• **Given task**:
Reproduce the listing below, replacing each "Given" with "Goal" and keeping everything else the same.

┄┄┄┄┄┄┄┄┄┄

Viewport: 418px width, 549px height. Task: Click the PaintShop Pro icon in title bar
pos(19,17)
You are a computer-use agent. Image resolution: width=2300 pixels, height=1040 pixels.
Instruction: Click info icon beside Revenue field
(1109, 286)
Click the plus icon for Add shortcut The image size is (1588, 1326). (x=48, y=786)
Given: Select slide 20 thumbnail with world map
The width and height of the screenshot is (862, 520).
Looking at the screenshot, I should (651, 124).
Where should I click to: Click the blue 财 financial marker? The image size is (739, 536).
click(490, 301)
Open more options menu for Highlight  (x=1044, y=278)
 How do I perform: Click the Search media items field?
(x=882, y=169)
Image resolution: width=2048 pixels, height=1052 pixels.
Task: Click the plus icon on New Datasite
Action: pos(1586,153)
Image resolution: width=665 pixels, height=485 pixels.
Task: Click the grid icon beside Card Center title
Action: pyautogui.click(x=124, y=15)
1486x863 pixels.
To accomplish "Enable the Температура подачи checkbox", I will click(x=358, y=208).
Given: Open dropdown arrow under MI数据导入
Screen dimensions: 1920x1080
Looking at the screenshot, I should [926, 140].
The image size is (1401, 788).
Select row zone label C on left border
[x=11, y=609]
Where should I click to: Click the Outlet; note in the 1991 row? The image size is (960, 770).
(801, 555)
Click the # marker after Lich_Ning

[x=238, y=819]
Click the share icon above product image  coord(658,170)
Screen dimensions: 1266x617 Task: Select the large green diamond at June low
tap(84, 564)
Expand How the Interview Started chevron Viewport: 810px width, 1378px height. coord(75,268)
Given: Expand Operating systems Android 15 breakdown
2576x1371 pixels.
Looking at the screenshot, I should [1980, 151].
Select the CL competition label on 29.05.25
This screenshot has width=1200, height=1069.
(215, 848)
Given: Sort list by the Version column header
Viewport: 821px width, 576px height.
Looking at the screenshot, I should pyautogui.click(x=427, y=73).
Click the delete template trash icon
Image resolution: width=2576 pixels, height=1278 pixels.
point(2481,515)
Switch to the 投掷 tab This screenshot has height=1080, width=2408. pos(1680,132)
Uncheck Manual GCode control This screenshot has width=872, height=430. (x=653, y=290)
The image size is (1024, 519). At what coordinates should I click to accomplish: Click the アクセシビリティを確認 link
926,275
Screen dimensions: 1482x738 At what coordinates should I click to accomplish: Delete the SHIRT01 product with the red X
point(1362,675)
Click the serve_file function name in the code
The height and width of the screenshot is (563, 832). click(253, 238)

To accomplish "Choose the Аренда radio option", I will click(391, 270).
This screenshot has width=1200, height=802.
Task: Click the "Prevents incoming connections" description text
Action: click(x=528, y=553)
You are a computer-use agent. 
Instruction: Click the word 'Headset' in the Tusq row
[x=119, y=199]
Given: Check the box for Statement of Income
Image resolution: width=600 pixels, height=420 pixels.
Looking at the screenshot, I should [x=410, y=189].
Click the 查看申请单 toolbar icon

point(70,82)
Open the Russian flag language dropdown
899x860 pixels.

┄┄┄┄┄┄┄┄┄┄

• **Exercise result**:
Viewport: 418px width, 549px height. Task: Click the PaintShop Pro icon in title bar
pos(19,17)
You are a computer-use agent. Image resolution: width=2300 pixels, height=1040 pixels.
Instruction: Click info icon beside Revenue field
(1109, 286)
Click the plus icon for Add shortcut The image size is (1588, 1326). (x=48, y=786)
Goal: Select slide 20 thumbnail with world map
The width and height of the screenshot is (862, 520).
Looking at the screenshot, I should (651, 124).
Where should I click to: Click the blue 财 financial marker? The image size is (739, 536).
click(490, 301)
Open more options menu for Highlight  (x=1044, y=278)
 How do I perform: Click the Search media items field?
(x=882, y=169)
Image resolution: width=2048 pixels, height=1052 pixels.
Task: Click the plus icon on New Datasite
Action: pos(1586,153)
Image resolution: width=665 pixels, height=485 pixels.
Task: Click the grid icon beside Card Center title
Action: pyautogui.click(x=124, y=15)
1486x863 pixels.
To accomplish "Enable the Температура подачи checkbox", I will click(x=358, y=208).
Goal: Open dropdown arrow under MI数据导入
Screen dimensions: 1920x1080
Looking at the screenshot, I should [926, 140].
The image size is (1401, 788).
Select row zone label C on left border
[x=11, y=609]
Where should I click to: Click the Outlet; note in the 1991 row? The image size is (960, 770).
(801, 555)
Click the # marker after Lich_Ning

[x=238, y=819]
Click the share icon above product image  coord(658,170)
Screen dimensions: 1266x617 Task: Select the large green diamond at June low
tap(84, 564)
Expand How the Interview Started chevron Viewport: 810px width, 1378px height. coord(75,268)
Goal: Expand Operating systems Android 15 breakdown
2576x1371 pixels.
Looking at the screenshot, I should [1980, 151].
Select the CL competition label on 29.05.25
This screenshot has width=1200, height=1069.
(215, 848)
Goal: Sort list by the Version column header
Viewport: 821px width, 576px height.
Looking at the screenshot, I should pyautogui.click(x=427, y=73).
Click the delete template trash icon
Image resolution: width=2576 pixels, height=1278 pixels.
point(2481,515)
Switch to the 投掷 tab This screenshot has height=1080, width=2408. pos(1680,132)
Uncheck Manual GCode control This screenshot has width=872, height=430. (x=653, y=290)
The image size is (1024, 519). At what coordinates should I click to accomplish: Click the アクセシビリティを確認 link
926,275
Screen dimensions: 1482x738 At what coordinates should I click to accomplish: Delete the SHIRT01 product with the red X
point(1362,675)
Click the serve_file function name in the code
The height and width of the screenshot is (563, 832). click(253, 238)

To accomplish "Choose the Аренда radio option", I will click(391, 270).
This screenshot has width=1200, height=802.
Task: Click the "Prevents incoming connections" description text
Action: click(x=528, y=553)
You are a computer-use agent. 
Instruction: Click the word 'Headset' in the Tusq row
[x=119, y=199]
Goal: Check the box for Statement of Income
Image resolution: width=600 pixels, height=420 pixels.
Looking at the screenshot, I should [x=410, y=189].
Click the 查看申请单 toolbar icon

point(70,82)
Open the Russian flag language dropdown
899x860 pixels.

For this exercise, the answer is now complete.